4 Mar 2009
Skylab's Managing Director thanks Tony Wilson for inspiration after winning the Anthony Wilson Original Modern Award at the Big Chip awards at bigchipawards.com.

He also recalls an interesting university project which involved the creation of a Factory Records CD-ROM:

"When I was at University in 1994, I was one of the first people in the UK to make an interactive CD for their final degree project. Very fittingly, the subject was the pioneering Factory Records. I interviewed Tony Wilson and Ben Kelly, the architect of the Haçienda and over time built a really good rapport with Tony.

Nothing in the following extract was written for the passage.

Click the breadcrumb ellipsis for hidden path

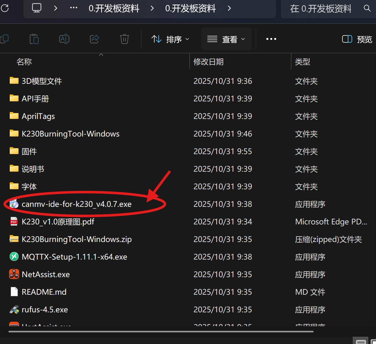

The CD had an interactive Filofax (or FiloFaç as I called it) with the entire Factory Records catalogue listed, album covers, artwork, videos (including Madonna's first performance at the Haç), interviews with key people and when I eventually finished it and showed it to Tony he said, "I'm going to take this to London Records. This is going to be huge!" He was so enthusiastic about it and I became so caught up in that enthusiasm, such was the passion of the man. Needless to say it didn't go to London Records and it wasn't huge... but it didn't matter. I had my moment and my memory that still drives me to this day. Tony was an inspirational character and to have the award in his name is a personal achievement as well as an achievement for the studio. I have wonderful memories of that time and it's special to me that the award was given in his name. I would like to make a special and personal thanks to Yvette Livesey for her kind comments that were passed forward to us when we received the award."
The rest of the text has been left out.